We don’t always cover this type of news, but apparently earlier this week there were some actions by a few Park Rangers that deserve our attention and a BIG THANKS! All ends up well in this story, but it might not have…
Late Saturday night, at 1:55am on June 24th, there was a 911 call to the Lake Mead Interagency Communication Center, and the dispatcher could only hear faint screams for help! Later, they learned that this was because the caller was treading water and holding the cell phone in his mouth!
Fortunately, Rangers now take advantage of GPS satellite technology and could place them in the area of Lover’s Cove, just west of Callville Bay in Lake Mead.

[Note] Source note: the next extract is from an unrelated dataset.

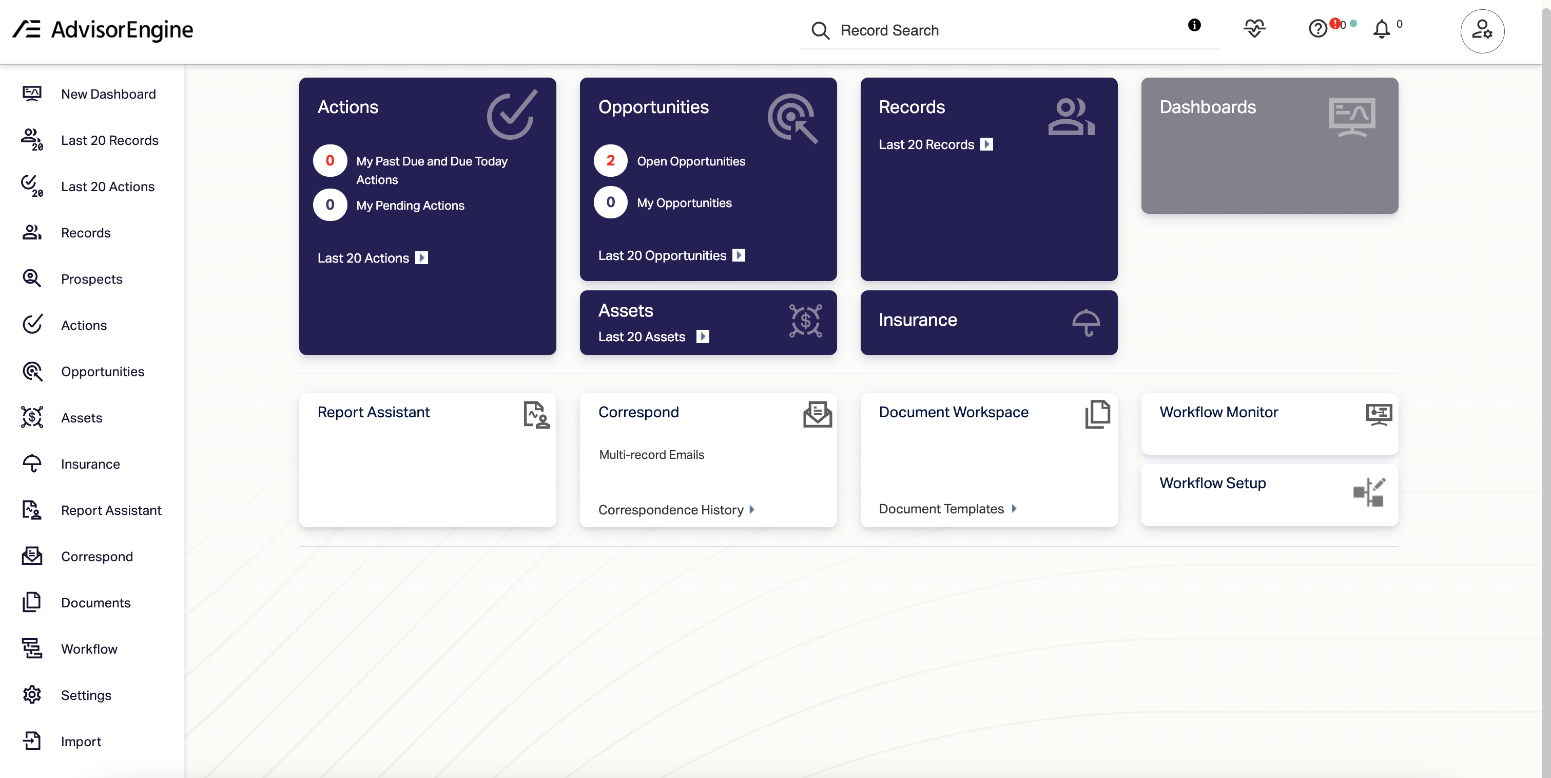Open New Dashboard from the sidebar
Screen dimensions: 1551x778
(x=108, y=94)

When the Rangers arrived they could only see a distant light in the water – it was the bow of a boat just barely still visible above the water line. In the water were nine people, including two children. Sadly no one had a life jacket on, and all of these people were near the point of exhaustion, having been swimming for an hour.
A second group of eight people needed to be rescued from the shore, as their boat had also become swamped beyond use.
All were safely brought to Callville Bay and received medical attention where appropriate.
“Our rangers are highly-skilled and proficient in search and rescue and medical care. Their ability to apply critical thinking under such intense pressure is remarkable,” said Lizette Richardson, park superintendent.
This incident is still under investigation. However the winds that night were recorded at up to 30 miles per hour, with gusts up to 38 miles per hour, according to the National Weather Service. That means that waves were from 1- 2 feet, but can be even more in certain areas due to the shape of the shoreline, such as in coves or narrows. That means the waves could have been as high as 3 or even 4 feet – plenty to swamp a boat!
Most boaters are safe, and the park recently received the highest award bestowed by the National Park Service for outstanding public safety.
But this is surely a stark reminder to us all to remember to respect the weather conditions out there and that life jackets can be so very, very important! We’re so glad that these folks were saved and again say a BIG THANK YOU to our Lake Mead Park Rangers!